SELECTION =
The dollar plummeted following the speeches of FOMC Members Mester and Brainard. Markets had been pricing in a significant Fed rate hike of 75-base points for September, but odds of a September rate hike started shifting in favor of a 50-bp increase in interest rate.
US inflation remains at a multi-decade high of 9.1%, but its ascend seems to have been arrested for the time being, mainly due to a slowdown in energy costs. Cooling inflation shows that the Federal Reserve’s aggressive monetary tightening yields results and removes some pressure on the Fed to increase interest rates.
The Fed is tasked with battling soaring inflation without the benefit of a strong economic background. A robust economic outlook is required to enable the Fed to tighten its monetary policy further.
Fed Chair Jerome Powell is due to deliver a speech on Thursday for the Cato Institute, which is likely to cause volatility for the dollar, as Fed rhetoric is one of the primary drivers of the dollar.
The Euro rallied on Wednesday, ahead of Thursday’s much-anticipated ECB meeting. The EUR/USD rate was catapulted to the parity level later in the day, after falling as low as 0.986. If the EUR/USD declines again, it may find support at the 0.845 level, representing the 2002 low. If the currency pair goes up, it may encounter resistance at 1.019 and further up at 1.036.
The dollar had been propelled to 20-year highs in the past few days, boosted by aggressively hawkish Fed rhetoric and expectations of a sharp increase in interest rates in September. On Wednesday however, Fed rhetoric was perceived as more cautious, pushing the dollar down and propping up competing assets. Markets are moderating their expectations of a Fed rate hike, while the odds in favor of a sharp ECB hike on Thursday remain high.
All eyes on Thursday are going to be on the ECB and its much-anticipated policy meeting. Reports of a steep rate hike of 75 bps in Thursday’s meeting are boosting the Euro. ECB members’ speeches at the recent Jackson Hole Symposium were more hawkish than anticipated, fuelling expectations of a shift towards a tighter monetary policy. ECB President Christine Lagarde is due to deliver a speech after the conclusion of the ECB policy meeting on Thursday and the tone of her speech will likely affect the direction of the Euro.
Economic indicators released for the Eurozone on Wednesday exceeded expectations, increasing the odds of a large increase in ECB interest rate and boosting the Euro. Employment rates increased and quarterly revised GDP went up by 0.8%, compared to the previous value of 0.6%.
The economic outlook in the EU remains poor, however, limiting the ECB’s ability to raise interest rates. In addition, Europe is facing an energy crisis, which seems to be escalating, driven by the EU’s dependency on Russian energy. G7 finance ministers have agreed to impose a cup on Russian oil prices in an attempt to reduce Russia's ability to fund its war against Ukraine. Gazprom has shut down the Nord Stream 1 gas pipeline in retaliation, leaving the EU vulnerable to the winter ahead and plunging the EU deeper into the energy crisis, spreading fears of energy rationing and blackouts. High energy costs in the Eurozone are driving the Euro down, while inflationary pressures mount.

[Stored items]

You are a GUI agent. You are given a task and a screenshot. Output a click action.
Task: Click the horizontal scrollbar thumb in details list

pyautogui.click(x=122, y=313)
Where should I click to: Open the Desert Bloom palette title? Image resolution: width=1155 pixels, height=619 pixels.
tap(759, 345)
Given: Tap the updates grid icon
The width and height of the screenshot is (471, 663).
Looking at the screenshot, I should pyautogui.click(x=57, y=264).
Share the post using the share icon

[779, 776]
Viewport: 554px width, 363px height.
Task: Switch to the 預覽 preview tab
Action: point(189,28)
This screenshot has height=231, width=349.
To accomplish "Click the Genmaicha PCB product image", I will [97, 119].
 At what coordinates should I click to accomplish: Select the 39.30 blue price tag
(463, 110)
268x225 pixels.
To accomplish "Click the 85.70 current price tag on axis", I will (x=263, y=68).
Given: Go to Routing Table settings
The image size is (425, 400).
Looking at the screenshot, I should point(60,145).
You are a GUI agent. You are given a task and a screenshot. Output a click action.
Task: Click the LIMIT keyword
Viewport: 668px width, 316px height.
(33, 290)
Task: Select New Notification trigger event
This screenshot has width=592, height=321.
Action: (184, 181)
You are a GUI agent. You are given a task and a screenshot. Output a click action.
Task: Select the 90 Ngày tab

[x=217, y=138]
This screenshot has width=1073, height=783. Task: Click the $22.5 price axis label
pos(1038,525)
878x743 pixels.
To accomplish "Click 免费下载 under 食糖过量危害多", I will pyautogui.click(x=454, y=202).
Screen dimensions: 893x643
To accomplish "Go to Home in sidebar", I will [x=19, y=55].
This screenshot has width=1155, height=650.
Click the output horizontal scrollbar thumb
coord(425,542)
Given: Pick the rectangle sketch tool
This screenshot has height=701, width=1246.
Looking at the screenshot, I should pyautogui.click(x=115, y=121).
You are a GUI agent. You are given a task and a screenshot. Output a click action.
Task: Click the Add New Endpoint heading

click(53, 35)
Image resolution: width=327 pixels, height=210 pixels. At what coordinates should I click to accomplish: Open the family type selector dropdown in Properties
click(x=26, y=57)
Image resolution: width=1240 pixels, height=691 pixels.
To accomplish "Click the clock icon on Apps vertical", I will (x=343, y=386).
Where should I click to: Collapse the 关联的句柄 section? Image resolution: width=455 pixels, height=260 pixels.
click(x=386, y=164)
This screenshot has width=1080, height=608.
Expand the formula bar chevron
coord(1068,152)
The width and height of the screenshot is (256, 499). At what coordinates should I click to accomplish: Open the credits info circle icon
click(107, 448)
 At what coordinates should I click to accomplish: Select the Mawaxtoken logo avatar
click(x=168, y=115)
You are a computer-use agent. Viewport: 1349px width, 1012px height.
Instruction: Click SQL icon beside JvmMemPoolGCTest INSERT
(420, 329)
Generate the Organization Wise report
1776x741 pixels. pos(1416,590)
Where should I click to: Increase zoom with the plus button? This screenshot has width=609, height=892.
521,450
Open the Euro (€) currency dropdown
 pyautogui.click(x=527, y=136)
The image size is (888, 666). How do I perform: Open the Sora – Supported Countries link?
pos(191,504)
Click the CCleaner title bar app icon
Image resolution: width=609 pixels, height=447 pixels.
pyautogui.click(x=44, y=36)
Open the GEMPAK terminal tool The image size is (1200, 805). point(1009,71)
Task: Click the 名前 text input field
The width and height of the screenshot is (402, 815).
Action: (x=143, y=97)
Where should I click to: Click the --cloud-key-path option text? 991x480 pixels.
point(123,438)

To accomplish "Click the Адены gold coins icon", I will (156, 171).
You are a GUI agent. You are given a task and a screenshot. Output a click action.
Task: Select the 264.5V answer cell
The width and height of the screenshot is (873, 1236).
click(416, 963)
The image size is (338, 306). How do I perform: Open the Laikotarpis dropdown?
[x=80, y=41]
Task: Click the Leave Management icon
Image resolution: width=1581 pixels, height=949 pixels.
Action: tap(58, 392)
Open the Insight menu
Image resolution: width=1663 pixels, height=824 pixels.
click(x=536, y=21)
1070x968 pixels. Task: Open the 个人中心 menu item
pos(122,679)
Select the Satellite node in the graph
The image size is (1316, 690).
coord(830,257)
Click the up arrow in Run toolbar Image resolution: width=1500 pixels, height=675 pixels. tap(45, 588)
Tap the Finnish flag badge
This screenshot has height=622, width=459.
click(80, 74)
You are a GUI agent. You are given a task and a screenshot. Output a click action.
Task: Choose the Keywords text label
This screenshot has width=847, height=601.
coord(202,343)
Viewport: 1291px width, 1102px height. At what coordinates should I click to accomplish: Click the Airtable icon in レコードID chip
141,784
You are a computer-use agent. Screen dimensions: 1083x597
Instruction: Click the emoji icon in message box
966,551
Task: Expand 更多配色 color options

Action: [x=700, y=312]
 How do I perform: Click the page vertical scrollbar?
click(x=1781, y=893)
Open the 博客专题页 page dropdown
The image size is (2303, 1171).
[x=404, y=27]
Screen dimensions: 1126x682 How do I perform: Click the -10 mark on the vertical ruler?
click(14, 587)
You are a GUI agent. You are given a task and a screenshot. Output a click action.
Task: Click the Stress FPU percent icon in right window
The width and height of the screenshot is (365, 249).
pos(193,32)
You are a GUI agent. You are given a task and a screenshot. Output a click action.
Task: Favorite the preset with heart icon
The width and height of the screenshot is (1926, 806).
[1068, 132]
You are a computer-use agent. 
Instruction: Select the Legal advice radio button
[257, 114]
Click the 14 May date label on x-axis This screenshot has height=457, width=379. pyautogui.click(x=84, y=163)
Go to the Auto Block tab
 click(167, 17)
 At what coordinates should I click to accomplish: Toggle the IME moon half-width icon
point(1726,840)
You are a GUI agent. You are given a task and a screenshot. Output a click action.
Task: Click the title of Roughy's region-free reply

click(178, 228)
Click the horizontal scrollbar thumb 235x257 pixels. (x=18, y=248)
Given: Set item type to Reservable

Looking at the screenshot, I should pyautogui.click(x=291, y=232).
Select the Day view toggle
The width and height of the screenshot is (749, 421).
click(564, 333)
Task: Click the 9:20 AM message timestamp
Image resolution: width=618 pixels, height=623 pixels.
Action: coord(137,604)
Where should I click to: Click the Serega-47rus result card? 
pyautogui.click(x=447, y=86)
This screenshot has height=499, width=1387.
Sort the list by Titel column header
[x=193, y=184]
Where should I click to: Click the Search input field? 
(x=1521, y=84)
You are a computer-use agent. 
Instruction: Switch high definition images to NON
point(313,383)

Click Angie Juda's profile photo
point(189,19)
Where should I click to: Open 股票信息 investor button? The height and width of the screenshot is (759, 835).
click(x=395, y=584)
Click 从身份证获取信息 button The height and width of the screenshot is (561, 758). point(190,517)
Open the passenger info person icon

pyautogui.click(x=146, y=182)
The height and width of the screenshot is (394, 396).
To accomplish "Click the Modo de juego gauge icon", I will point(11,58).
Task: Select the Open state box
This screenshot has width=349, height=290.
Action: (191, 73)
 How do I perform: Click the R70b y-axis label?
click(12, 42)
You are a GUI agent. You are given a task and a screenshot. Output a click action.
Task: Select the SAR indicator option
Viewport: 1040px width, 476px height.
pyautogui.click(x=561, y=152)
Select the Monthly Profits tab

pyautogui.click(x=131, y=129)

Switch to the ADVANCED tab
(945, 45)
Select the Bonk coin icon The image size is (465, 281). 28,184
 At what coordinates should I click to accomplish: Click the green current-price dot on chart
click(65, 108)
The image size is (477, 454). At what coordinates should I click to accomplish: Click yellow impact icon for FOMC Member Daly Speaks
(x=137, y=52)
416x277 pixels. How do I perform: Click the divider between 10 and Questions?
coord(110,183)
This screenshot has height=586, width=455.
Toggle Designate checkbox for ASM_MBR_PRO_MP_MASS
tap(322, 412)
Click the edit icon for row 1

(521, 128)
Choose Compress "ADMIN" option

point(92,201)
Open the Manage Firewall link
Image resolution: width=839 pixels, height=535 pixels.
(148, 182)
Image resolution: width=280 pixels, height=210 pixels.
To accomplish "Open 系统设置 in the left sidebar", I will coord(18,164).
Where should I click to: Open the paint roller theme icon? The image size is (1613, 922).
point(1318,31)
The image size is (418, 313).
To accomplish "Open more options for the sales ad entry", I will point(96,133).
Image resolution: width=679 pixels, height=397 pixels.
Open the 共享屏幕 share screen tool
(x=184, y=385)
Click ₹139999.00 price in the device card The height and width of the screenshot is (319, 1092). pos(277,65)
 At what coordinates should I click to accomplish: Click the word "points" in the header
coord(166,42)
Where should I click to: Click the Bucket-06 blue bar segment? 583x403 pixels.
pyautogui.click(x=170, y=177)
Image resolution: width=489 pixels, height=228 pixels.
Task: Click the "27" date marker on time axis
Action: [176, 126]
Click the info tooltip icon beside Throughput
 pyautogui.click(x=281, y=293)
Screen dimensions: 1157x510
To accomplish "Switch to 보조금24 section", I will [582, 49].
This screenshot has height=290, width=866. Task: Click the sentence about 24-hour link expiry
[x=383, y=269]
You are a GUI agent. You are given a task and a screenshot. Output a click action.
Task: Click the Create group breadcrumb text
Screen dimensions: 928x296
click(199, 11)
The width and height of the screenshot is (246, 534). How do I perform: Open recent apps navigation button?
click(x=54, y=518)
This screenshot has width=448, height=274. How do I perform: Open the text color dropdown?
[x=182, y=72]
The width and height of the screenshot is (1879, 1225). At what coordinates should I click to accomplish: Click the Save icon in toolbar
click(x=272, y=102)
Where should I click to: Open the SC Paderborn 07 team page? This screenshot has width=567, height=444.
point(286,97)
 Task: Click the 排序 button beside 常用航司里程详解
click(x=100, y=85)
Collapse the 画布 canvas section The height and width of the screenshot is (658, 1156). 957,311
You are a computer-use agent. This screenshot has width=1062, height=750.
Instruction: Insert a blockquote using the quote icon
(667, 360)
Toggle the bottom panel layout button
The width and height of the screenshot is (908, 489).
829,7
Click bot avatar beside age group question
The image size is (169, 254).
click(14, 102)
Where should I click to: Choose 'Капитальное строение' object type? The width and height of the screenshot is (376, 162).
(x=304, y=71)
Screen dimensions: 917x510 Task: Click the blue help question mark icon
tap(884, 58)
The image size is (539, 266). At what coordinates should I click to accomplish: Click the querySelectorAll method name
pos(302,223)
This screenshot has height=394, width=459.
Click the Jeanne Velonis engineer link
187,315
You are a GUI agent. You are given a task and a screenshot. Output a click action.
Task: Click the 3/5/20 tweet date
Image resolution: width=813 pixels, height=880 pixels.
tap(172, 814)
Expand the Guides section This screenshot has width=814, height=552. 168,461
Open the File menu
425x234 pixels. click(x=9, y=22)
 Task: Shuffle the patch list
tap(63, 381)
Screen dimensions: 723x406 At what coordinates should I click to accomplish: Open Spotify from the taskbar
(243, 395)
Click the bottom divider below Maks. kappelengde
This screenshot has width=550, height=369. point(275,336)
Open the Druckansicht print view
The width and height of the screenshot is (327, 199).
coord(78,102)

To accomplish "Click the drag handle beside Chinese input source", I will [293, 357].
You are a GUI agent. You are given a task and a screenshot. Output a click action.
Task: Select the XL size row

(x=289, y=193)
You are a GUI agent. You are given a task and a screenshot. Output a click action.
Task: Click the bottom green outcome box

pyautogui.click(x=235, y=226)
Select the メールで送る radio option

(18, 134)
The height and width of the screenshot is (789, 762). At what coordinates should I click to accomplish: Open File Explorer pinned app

PROBLEMS TO WORK ON =
**a.** Answer these questions using the market report:
(i) What inflation rate does it give for the US?
(ii) Which two FOMC members gave the speeches that the dollar plummeted after?
(iii) What was the previous value of the Eurozone's quarterly revised GDP?
**b.** Write the next few sentences of the market report, picking up right after its final sentence.
The entries stand apart from the market report and are unrelated to it.

ANSWERS TO THE EXERCISE =
**a.**
(i) 9.1%
(ii) Mester and Brainard
(iii) 0.6%

**b.**
Eurozone headline CPI jumped to 9.1% on an annual basis in August, the highest on record. Inflation in the EU is expected to rise even further in the following months, possibly reaching double digits, driven by the high cost of energy in the Eurozone. Increased price pressures are forcing the ECB to take swift action to tackle inflation. Rising Eurozone inflation is expected to figure largely in determining the future ECB monetary policy.
The Sterling was volatile on Wednesday, as the GBP/USD dropped below the 1.140 level support early in the day, touching its lowest level since 1984. GBP/USD pared its losses later in the day, rising above 1.151 on Tuesday. If the GBP/USD rate goes up, it may encounter resistance near the 1.190 level, while if it declines, support may be found near 1.140 again, representing the 2020 low.
The Sterling has been under pressure by the ascend of the competing dollar for the past few weeks. On Wednesday however, the dollar retreated, providing some support for the pound.
The Sterling posted its worst monthly low in August since 2016, pushed down by Britain’s grim economic outlook and political instability. A climate of political uncertainty has been putting pressure on the GBP over the past few months, especially after former PM Boris Johnson’s resignation in July. On Tuesday, Former Foreign Secretary Liz Truss formally became UK’s next Prime Minister, bringing a measure of stability and propping up the Sterling.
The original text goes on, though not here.